Montana is a one of a kind state. Most of Montana is accustom to “Arctic Vortexes” and extreme temperatures, it’s nothing new for Montanans. Wildlife is abundant in Montana, with the largest migratory elk populations in the nation, its normal to see herds of the animals grazing on mountainsides. Most people have heard of the book Huckleberry Finn, but did you know that huckleberries are really edible berries and grow wild in Montana? Who know that there is such a thing as the world’s shortest river? We all know there were famous California gold rushes, but Montana also rushed out $32 million gold and silver in the 1800’s. International mountains and glaciers attract numerous visitors every year to Glacier National Park. The majestic American Buffalo roams free in Montana as well as national preserved on the National Bison Range located on the Flathead Indian Reservation. Montana’s steamy, geothermic pools and geysers in Yellowstone National Park and attract many visitors every year. Have you ever thought about playing a game of golf with with a Frisbee and your dog? Montanans play this crazy game during the warmer months of the year. One more weird thing about Montana is possibility that the Swan Princess could have found her home in the south portion of the state.

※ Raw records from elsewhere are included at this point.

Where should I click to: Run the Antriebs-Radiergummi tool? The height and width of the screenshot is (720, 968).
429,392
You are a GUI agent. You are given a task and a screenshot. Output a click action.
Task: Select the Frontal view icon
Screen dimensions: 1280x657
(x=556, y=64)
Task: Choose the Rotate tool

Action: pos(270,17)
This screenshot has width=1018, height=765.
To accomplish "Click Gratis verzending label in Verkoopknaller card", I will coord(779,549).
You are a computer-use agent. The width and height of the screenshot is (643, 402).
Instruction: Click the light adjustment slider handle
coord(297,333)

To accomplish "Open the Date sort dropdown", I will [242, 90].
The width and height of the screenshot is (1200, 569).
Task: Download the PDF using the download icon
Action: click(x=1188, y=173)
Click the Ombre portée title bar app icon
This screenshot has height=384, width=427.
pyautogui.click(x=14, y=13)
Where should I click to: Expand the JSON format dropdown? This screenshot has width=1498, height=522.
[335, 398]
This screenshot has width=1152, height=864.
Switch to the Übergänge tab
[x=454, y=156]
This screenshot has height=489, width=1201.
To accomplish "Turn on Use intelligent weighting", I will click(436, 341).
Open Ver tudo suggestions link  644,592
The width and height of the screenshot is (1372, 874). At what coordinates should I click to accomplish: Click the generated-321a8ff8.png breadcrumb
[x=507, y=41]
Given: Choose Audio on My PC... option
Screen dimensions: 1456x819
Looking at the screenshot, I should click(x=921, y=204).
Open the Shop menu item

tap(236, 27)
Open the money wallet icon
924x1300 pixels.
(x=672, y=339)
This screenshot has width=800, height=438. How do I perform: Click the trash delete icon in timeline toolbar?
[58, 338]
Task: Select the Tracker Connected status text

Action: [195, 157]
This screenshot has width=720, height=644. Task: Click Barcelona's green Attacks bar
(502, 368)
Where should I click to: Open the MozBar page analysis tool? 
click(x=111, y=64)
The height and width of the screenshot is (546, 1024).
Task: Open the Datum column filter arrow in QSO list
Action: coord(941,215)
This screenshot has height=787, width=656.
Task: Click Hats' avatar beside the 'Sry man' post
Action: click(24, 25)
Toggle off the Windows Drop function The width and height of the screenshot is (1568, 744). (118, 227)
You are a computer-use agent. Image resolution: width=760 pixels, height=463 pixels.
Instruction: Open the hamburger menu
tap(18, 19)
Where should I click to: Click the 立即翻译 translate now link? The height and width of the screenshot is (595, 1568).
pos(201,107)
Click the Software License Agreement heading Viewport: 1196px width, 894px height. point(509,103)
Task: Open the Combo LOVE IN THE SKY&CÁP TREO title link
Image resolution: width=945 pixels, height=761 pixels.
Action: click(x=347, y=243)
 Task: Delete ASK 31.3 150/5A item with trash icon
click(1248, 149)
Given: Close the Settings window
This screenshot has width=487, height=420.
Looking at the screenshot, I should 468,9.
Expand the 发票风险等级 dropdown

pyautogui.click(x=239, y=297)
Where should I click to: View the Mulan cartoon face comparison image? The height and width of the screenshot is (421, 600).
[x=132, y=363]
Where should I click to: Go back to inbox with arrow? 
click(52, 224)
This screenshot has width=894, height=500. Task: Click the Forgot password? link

With all the weird things about Montana, this state is definitely a unique and one of a kind state.
The largest migratory elk population within the northwest region of the country find their home within Montana. In between 15,000 to 20,000 elk migrate through Yellowstone National Park into the heart of the Northern Rocky Mountains in Montana every winter.
Wild About Berries
One delicious, seasonal treat that grows wild in the Montana Rocky Mountains is the huckleberry. These delicious wild berries are cannot be farmed, due to the specific elevation needed for them to grow. Huckleberries are best harvested between the months of June and mid-September. Montana is the home of one of the only huckleberry businesses in the United States.
One Short River
Did you know that there is such a thing as the world’s shortest river? The Roe River is only 201 feet in length and flows from Giant Springs to the Missouri River. The Roe River is located near Great Falls, Montana and has a foot bridge that stretches over it for easy viewing purposes.
Gold Rush Montana
The famous ghost town of Elkhorn, Montana has a elevation that is over a mile high and started mining in 1872. Elkhorn mined $32 million in gold and silver. With the old 19th century buildings and mining town setting, this ghost town is a wonderful tourist attraction during the summer months.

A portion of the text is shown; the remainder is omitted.